- **AIM OF THE TASK**: When the word "accomplish" shows up in a line of the records below, copy that line.

Pixel coordinate grounding data
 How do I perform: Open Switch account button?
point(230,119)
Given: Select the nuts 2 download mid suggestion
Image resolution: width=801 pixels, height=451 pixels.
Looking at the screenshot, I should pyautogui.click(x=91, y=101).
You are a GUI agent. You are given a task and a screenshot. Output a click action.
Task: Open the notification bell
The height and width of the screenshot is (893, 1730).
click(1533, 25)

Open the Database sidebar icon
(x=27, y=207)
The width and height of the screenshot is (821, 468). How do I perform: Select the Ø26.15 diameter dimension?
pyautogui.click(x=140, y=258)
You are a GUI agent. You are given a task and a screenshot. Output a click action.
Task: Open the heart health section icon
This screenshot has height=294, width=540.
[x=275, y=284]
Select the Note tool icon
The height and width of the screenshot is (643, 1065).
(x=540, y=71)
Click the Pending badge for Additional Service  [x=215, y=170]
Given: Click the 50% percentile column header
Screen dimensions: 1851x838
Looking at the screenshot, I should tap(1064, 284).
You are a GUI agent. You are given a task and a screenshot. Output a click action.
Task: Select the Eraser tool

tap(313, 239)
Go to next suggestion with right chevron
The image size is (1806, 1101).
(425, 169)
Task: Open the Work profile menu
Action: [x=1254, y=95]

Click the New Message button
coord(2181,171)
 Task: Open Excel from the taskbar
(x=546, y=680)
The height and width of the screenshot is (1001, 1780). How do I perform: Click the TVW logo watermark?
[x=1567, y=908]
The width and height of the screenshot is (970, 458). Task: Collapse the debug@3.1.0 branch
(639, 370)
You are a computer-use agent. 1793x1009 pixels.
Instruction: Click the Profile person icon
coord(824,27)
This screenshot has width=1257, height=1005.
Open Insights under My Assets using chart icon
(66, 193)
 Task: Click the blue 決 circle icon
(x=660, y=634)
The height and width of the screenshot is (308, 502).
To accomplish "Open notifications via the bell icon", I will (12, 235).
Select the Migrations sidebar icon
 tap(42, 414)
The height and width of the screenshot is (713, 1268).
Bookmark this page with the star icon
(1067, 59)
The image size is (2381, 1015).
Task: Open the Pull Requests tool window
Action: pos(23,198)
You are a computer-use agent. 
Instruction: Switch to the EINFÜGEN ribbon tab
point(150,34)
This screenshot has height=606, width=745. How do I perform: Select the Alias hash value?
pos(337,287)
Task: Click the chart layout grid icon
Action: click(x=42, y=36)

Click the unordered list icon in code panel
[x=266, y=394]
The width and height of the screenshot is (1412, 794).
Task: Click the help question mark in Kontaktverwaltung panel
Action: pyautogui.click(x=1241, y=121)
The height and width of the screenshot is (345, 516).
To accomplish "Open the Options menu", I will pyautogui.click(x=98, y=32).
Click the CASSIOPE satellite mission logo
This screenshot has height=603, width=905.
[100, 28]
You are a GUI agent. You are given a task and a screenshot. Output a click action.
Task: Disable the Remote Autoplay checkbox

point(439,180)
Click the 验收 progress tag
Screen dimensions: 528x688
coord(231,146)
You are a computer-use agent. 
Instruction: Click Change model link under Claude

- **SOLUTION**:
To accomplish "Open notifications via the bell icon", I will (12, 235).
To accomplish "Open the Options menu", I will pyautogui.click(x=98, y=32).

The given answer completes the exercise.